WHAT TO PRODUCE: Display each line of the entries below that contains the string "coordinates".

ENTRIES SUPPLIED:
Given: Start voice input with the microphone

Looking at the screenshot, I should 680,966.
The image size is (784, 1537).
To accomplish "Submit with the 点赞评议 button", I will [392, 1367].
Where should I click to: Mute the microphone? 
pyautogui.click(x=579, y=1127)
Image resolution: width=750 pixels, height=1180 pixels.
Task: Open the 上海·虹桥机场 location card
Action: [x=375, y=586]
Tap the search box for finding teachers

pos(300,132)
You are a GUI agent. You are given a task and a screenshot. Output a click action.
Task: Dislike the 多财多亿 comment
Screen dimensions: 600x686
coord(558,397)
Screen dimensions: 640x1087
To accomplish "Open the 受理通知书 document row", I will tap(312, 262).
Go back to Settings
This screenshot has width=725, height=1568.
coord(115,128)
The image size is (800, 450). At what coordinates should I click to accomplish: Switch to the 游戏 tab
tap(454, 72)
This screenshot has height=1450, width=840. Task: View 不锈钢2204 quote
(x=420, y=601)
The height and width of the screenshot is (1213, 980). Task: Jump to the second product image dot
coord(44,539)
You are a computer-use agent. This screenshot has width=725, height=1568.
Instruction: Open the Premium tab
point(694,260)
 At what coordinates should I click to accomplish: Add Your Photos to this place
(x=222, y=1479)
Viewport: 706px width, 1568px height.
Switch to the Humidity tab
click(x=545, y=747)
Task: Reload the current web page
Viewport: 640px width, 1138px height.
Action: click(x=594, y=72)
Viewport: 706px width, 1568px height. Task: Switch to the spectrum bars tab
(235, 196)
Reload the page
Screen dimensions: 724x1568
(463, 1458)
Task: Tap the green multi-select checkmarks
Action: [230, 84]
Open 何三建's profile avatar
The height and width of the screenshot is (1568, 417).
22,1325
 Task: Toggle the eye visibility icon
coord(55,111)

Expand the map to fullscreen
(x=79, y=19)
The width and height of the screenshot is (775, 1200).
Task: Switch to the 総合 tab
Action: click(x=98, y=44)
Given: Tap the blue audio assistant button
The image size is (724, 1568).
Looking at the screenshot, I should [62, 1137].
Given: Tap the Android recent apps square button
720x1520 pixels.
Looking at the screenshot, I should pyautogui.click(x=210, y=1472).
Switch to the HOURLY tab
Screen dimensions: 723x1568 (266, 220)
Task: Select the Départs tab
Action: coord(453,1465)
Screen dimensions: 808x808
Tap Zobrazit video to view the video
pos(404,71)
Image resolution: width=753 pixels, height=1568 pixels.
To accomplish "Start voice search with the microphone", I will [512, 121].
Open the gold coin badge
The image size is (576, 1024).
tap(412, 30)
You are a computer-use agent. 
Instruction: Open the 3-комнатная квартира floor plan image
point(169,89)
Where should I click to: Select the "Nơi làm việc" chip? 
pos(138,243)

EXERCISE OUTPUT:
The image size is (800, 450). At what coordinates should I click to accomplish: Switch to the 游戏 tab
 At what coordinates should I click to accomplish: Add Your Photos to this place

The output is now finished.